» Listed records
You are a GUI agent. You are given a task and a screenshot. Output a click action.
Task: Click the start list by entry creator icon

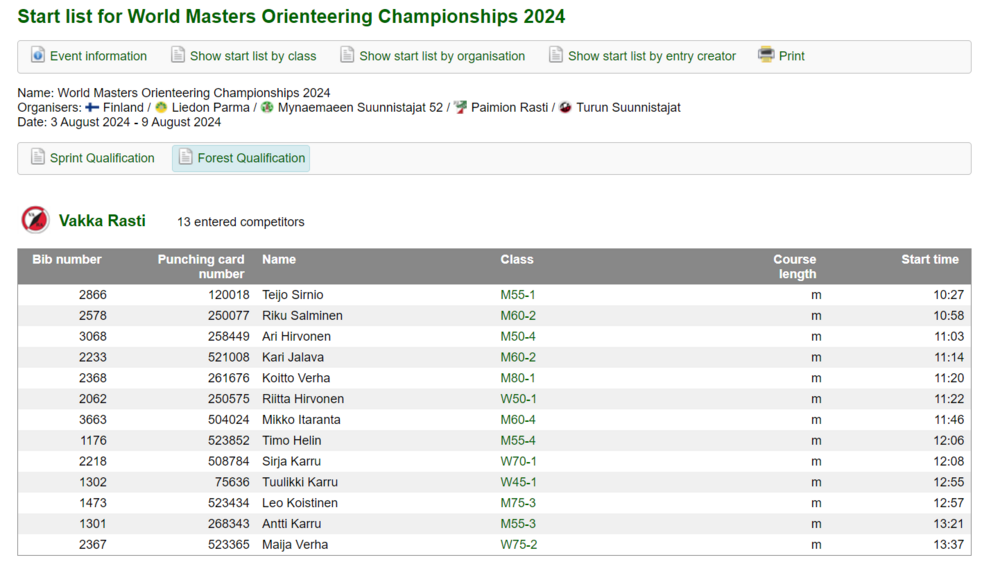556,56
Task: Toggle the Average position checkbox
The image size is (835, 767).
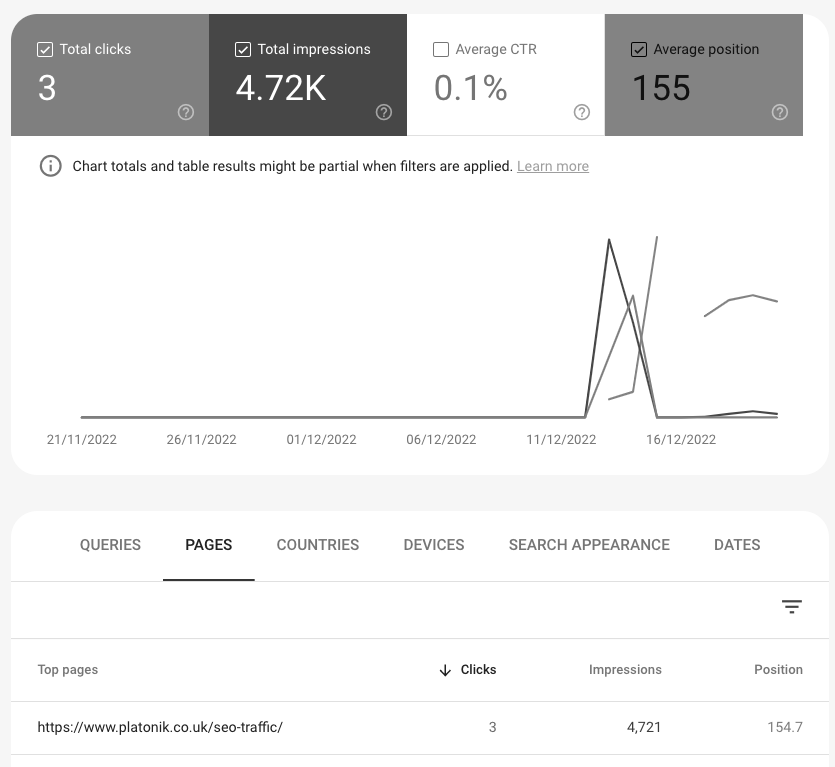Action: [x=639, y=49]
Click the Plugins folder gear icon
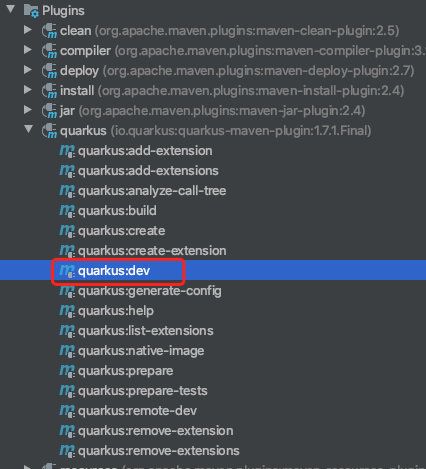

» Task
Copy every line of the records above word for word, leaving out the pictures.

» Full answer
You are a GUI agent. You are given a task and a screenshot. Output a click action.
Task: Click the start list by entry creator icon

556,56
Task: Toggle the Average position checkbox
The image size is (835, 767).
Action: [x=639, y=49]
Click the Plugins folder gear icon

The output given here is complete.